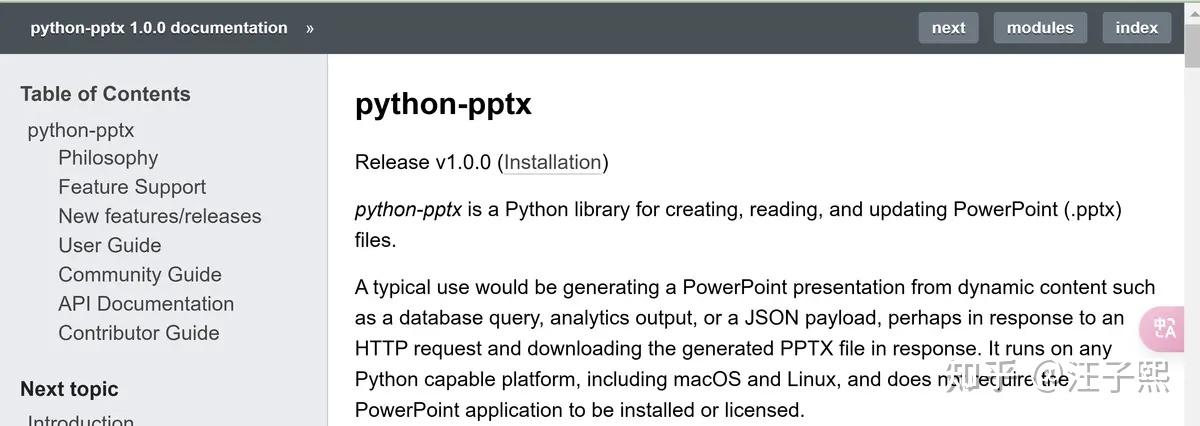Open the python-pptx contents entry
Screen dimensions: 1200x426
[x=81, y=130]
- - - - - - -
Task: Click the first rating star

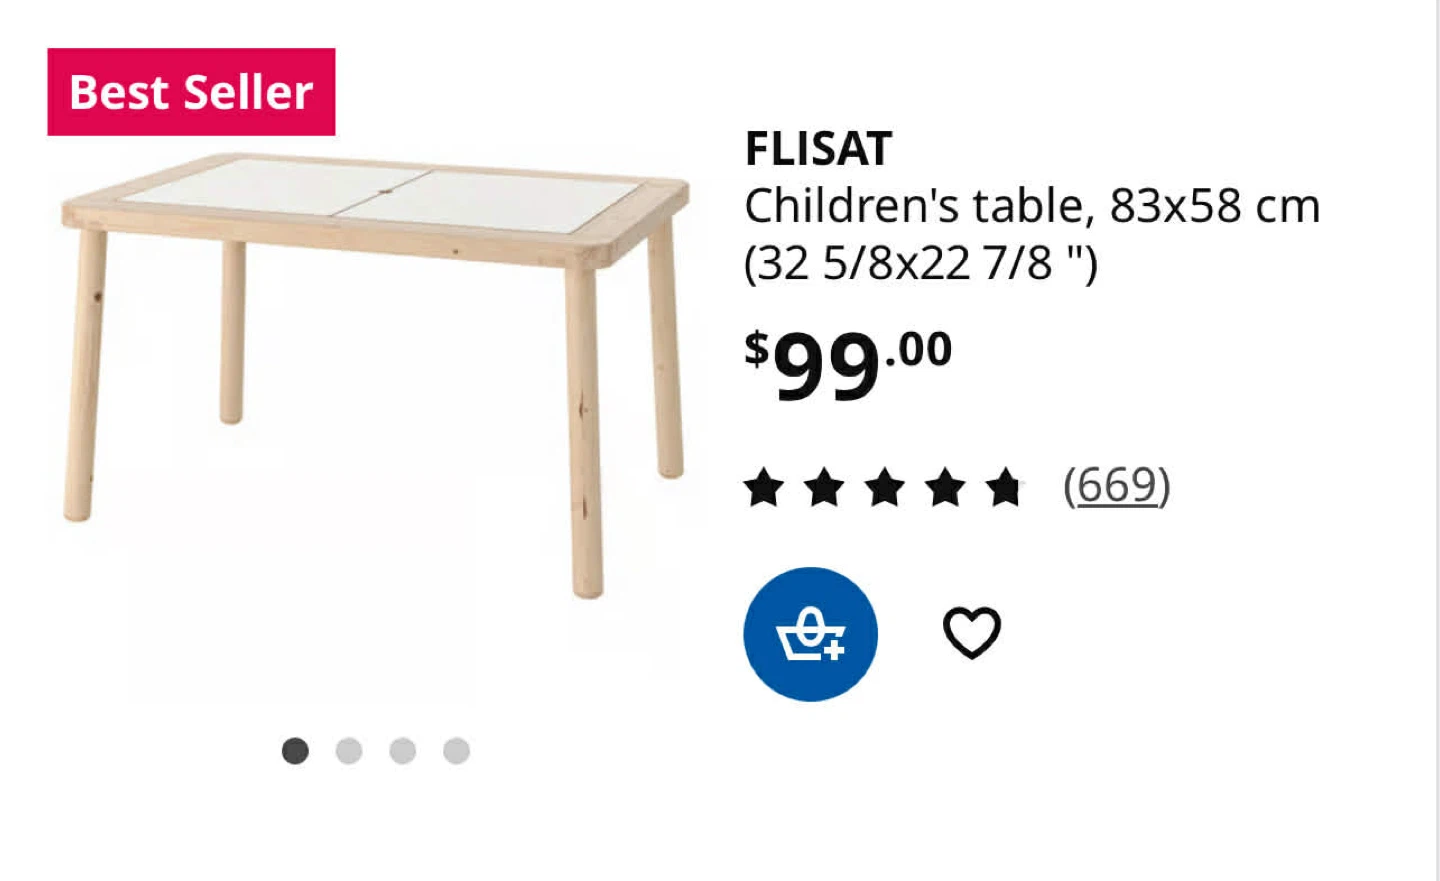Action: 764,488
- - - - - - -
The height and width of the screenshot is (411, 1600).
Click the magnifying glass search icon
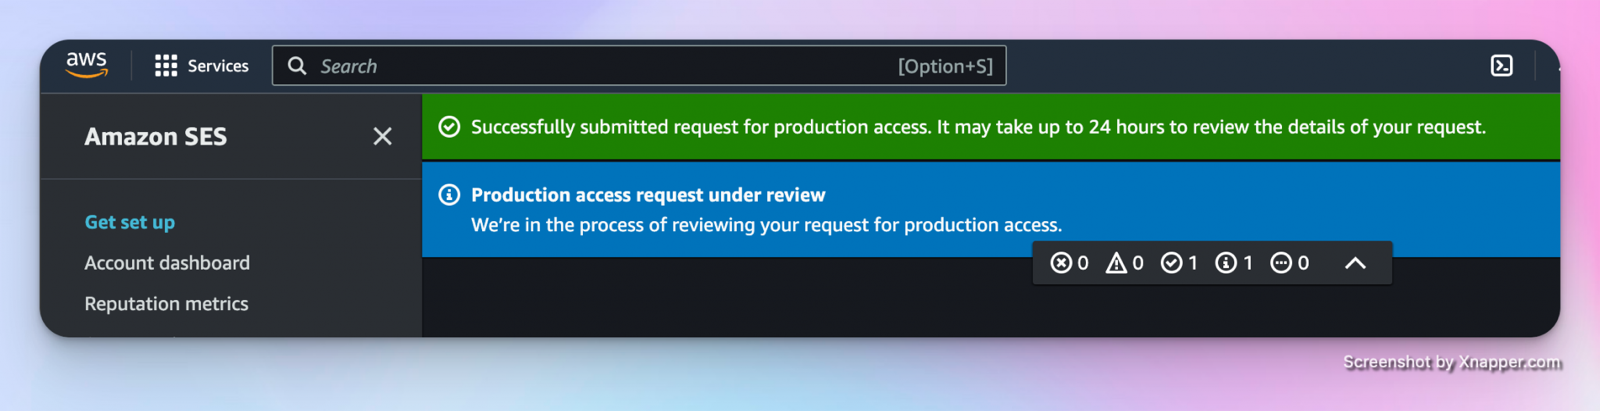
- - - - - - -
## [PROBLEM TO WORK ON]
Report every line in the rows above that contains the word "Click", copying each such line in full. Matching is case-sensitive.

## [WORKED ANSWER]
Task: Click the first rating star
Click the magnifying glass search icon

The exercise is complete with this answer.